This is the third episode of a three conversations series recorded on location at Baldío, in Mexico City: farm, fermentation lab, kitchen.



WHY BALDÍO’S ORIGINAL MENU WAS TOO GOOD FOR ITS OWN GOOD
Baldío opened in Mexico City with a menu that was genuinely groundbreaking: ferments, Nordic-influenced technique, ingredients people had never encountered in that context. The problem was it was groundbreaking for chefs, not for the families and locals who live around the restaurant. Daniel Vidal loved it. He just wouldn’t take his mother there for her birthday. The pivot came the day after Baldío won its Green Michelin Star — already planned, triggered by that moment — and it wasn’t a retreat from ambition. It was a recognition that familiarity is the entry point, not the enemy. Saturdays now bring in multi-generational families. Returning customers. People who come back three, four times.
“I think it. I don’t want to bring my mom with her birthday to film.
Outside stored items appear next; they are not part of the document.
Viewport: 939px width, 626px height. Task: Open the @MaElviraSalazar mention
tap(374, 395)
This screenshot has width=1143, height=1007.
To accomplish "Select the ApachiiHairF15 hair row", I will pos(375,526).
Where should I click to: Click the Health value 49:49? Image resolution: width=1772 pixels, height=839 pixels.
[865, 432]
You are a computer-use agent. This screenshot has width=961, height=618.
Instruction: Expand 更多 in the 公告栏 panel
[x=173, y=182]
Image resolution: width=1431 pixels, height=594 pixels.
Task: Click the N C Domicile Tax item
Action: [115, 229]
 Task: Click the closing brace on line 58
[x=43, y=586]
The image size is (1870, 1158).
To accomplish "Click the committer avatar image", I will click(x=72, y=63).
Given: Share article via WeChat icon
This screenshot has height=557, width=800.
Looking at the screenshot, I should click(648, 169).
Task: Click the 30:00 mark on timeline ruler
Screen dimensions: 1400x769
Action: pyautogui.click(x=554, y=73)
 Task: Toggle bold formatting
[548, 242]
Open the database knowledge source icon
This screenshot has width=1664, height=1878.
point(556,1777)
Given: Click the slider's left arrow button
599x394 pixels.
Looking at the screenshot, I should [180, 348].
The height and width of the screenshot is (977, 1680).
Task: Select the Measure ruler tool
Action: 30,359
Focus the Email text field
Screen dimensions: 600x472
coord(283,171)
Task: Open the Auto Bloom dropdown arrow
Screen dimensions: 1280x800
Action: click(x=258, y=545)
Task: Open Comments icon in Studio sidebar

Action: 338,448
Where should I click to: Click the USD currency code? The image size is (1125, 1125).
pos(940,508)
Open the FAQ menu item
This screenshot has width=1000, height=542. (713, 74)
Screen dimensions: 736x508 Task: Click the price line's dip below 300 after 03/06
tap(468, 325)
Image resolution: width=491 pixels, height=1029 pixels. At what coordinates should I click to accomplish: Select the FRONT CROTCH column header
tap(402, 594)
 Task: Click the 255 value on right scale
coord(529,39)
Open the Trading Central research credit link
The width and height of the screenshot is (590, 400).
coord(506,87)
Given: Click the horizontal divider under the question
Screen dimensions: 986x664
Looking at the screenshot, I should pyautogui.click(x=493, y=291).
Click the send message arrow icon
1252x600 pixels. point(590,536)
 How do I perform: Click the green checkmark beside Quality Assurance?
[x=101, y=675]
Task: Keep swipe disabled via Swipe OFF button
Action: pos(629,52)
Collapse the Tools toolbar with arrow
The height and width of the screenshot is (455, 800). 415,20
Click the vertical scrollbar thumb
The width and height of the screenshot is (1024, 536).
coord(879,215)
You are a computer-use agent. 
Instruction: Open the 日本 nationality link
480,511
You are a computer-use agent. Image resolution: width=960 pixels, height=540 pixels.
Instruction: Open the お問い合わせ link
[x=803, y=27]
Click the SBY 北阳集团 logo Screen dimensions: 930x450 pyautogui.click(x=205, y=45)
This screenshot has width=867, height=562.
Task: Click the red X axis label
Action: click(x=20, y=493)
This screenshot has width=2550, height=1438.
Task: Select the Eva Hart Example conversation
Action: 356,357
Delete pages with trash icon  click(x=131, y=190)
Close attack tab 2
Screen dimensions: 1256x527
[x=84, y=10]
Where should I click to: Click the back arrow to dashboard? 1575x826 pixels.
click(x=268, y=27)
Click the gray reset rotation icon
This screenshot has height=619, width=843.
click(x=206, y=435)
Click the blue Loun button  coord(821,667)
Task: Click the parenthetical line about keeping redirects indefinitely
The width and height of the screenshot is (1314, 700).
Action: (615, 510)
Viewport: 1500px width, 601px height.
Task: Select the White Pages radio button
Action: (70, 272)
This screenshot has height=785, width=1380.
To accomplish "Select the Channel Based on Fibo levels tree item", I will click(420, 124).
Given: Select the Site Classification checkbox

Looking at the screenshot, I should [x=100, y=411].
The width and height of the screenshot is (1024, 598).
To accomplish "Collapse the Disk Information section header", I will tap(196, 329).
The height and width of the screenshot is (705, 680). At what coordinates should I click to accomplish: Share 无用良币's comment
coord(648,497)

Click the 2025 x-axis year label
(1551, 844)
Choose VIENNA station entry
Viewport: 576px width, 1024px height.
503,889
Yeah, yeah, yeah. I get it.” — Daniel Vidal
HOW FERMENTATION MAKES ZERO WASTE TASTE BETTER
At Baldío, around 90% of dishes contain ferments, but the waiters are trained to sell every dish without mentioning them. This is not concealment; it is strategy. The ferments replace water with garum, salt with miso, sugar with other fermented bases. They deepen flavour without announcing themselves, and they absorb what would otherwise be waste: tamarind solids from the bar’s tepache end up in a mole; banana peel trimmings become miso that multiplies into another sauce. The circle closes at the plate. Daniel learned this logic from his grandmother, who never threw out the white pith of a tomato or the outer leaves of an onion.
“90% of our dishes have ferments, but with the waiters, I tell them you can sell all the dishes without saying ‘ferment this’. If someone knows or asks, they can explain.” — Daniel Vidal
WHY BALDÍO TRAINS CULINARY STUDENTS TO NEVER UNLEARN
Chefs from across Mexico and beyond are now requesting stages at Baldío. The biggest shock when they arrive is not the insects or the fermentation program, it is the absence of plastic wrap and aluminium foil, fixtures so standard in professional kitchens that many cooks don’t register them as choices. Daniel is deliberate about what he wants students to leave with: not a set of rules to follow, but a decision to make. He tells them directly that their next job probably won’t work the same way. The point is that they will now have seen another way. They go back to other kitchens asking why things are done the way they are.
“I try to say: probably your next job is not gonna be the same, but you decide what is better for you in the future. I can keep the same rules like I learned in the past, but I decide to find other ways to do it.” — Daniel Vidal
Koen and Daniel also talked about:
- The bar program: all-Mexican drinks, mezcal, pulque, aguamiel, curado de pulque, plus non-alcoholic house ferments made by Ari
- The tamarind mole made from tepache waste solids, and how that circular logic applies even when specific ingredients rotate off the menu
- The Airbnb fermentation experience Baldío runs, where tasting menu guests start with an explanation and tasting of the ferments used in the kitchen
- Chefs doing stages sending updates via Instagram, photos of changes they’ve made in their own restaurants
- The idea that 10% of zero waste is still aspirational/experimental, and that modelling the mindset matters more than perfect execution
- Plans in development: a book, possible distillery, more collaborations with Chris and the Baldega team
MORE INTERVIEWS IN THIS SERIES:
- Pablo Usobiaga – Zero waste and sourcing from Chinampas and smallholder farmers, building nature’s favourite restaurant in a 20 million city
- Chris Locke — Fermentation is the key ingredient for a zero-waste restaurant and the future of food.
More about our guest:
Daniel Vidal is the head chef at Baldío, Mexico City’s first zero-waste restaurant and the only one in the city to hold a Michelin Green Star. He leads the kitchen’s radical fermentation programme — converting every scrap of produce into shoyus, garums and vinegars using ancient koji techniques — and makes weekly visits to Arca Tierra’s chinampa farms in Xochimilco to shape menus directly around what is growing.